Grief is a funny thing. The intensity lessens, but it never seems to go completely away. Professionals and books will tell you that there is a neat series of emotions that you will go through, and then everything will be alright. In my personal opinion, it is more like jagged mountains you hike through; just when you thought you reached the highest peak, there's another one to climb. You have to navigate rocks and bushes in your path and sometimes you hit a level path for a time. A level path can be quite deceiving, slowly ascending until you realize you're heading up again. I think that's the best way I can describe grief, it seems to sneak up on you when you think you're doing well, but if you honestly look back, it's been building for a time.
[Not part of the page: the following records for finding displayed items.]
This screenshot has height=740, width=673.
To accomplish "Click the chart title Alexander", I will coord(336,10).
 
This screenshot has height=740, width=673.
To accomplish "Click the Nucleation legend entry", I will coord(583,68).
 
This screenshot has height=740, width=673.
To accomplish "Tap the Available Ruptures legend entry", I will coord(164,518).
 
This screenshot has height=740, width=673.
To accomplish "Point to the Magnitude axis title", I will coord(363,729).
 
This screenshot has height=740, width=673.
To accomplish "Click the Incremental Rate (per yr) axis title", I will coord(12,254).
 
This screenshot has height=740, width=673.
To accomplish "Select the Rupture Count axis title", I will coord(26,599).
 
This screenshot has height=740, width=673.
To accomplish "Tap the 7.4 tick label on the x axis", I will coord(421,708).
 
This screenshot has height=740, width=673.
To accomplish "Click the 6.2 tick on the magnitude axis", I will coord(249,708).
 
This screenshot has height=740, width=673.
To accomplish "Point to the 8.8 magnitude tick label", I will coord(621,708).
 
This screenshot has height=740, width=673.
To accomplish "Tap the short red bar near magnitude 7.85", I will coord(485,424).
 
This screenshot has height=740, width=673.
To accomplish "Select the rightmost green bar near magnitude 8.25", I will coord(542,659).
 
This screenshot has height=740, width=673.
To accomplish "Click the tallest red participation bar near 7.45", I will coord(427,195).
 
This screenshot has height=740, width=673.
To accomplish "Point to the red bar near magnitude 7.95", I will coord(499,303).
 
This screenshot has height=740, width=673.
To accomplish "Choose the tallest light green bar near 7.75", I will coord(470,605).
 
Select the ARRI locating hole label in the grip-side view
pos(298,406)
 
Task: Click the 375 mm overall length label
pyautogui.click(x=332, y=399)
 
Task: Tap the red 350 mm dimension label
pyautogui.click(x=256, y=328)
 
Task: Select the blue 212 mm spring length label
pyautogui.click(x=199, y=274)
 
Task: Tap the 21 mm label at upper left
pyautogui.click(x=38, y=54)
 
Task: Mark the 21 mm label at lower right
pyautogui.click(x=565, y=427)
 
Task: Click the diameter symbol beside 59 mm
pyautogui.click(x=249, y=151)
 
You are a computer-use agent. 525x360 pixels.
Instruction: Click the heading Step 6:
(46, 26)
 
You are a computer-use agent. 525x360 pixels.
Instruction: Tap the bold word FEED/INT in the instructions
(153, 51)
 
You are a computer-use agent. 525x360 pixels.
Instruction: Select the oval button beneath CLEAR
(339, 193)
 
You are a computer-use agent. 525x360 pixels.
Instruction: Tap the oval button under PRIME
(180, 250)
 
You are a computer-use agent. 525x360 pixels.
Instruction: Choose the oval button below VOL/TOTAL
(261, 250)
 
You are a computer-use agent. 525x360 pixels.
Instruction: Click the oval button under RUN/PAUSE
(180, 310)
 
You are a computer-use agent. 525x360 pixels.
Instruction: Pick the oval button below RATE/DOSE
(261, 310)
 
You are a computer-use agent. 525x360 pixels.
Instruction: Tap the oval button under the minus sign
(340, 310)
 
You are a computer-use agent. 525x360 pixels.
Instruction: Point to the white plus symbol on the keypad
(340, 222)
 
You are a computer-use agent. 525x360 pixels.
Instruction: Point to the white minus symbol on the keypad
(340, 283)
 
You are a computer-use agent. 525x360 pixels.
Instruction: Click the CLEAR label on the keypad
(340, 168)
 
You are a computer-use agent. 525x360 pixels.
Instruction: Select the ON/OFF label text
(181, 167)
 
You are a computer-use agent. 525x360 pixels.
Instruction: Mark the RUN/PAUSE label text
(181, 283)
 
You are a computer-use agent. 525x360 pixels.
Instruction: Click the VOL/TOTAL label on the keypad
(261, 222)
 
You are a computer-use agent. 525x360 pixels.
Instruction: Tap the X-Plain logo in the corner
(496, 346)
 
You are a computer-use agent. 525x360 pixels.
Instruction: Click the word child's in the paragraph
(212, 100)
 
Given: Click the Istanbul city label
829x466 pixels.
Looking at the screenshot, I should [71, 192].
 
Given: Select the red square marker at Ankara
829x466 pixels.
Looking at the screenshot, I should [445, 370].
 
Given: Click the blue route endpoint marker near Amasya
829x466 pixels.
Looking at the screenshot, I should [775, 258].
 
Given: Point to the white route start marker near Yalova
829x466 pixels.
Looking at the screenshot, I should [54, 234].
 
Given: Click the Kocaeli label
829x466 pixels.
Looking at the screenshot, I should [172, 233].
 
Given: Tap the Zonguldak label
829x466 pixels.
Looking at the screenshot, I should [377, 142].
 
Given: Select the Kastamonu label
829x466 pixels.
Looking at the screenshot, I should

When you lose someone very close to you, you have to learn how to deal with the way grief works in your life. Immediately after your loved one has died, it looks quite different depending on the situation. I have been through both - the quick, unexpected death and the "knew it was coming" death. But after the immediacy has worn off, the long-term grief comes. This grief doesn't have a timeline, but lives as a part of the fabric of your life. If you learn the best ways to cope with it, it doesn't have to consume you but just becomes a part of you. You can use it for good - keeping memories of the loved one alive for yourself and future generations, lending a sympathetic ear to someone just starting the grief journey, and evaluation of your life. Here are some ways I've found helps me when grief "sneaks" up on me:
- Acknowledge. Sometimes you have to put a name to your feelings in order to move on. It only prolongs the process if you deny that you are grieving....it doesn't matter if it's been 2 years or 20 years.
- Pray. Give it to God. He knows what you're feeling and he wants to give you peace. It may not happen right away because sometimes you have to learn something about yourself in the process, but you need to pray right away and often.
- Talk to someone. Maybe it is someone who has lost a loved one and understands. Maybe it's a relative or friend you trust with your feelings. God has given us these people for this purpose.
- Use a resource. My favorite I go back to time and time again is "Motherless Daughters" by Hope Edelman. I also have "Letters from Motherless Daughters" by the same author. I find it extremely comforting to know I am not the only person dealing with these feelings.
- Give yourself a break. You may have to duck out of your routine for a day or two. If you have young children at home, reach out to your spouse, a relative, or a friend for a break.
- Do something you love. Go for a drive. Look through a scrapbook. Get together with a friend for coffee. Go for a run or walk. Be kind to yourself. It is easy to beat yourself up...."I should be over this by now!" This will only prolong the grief, which could easily lead into depression.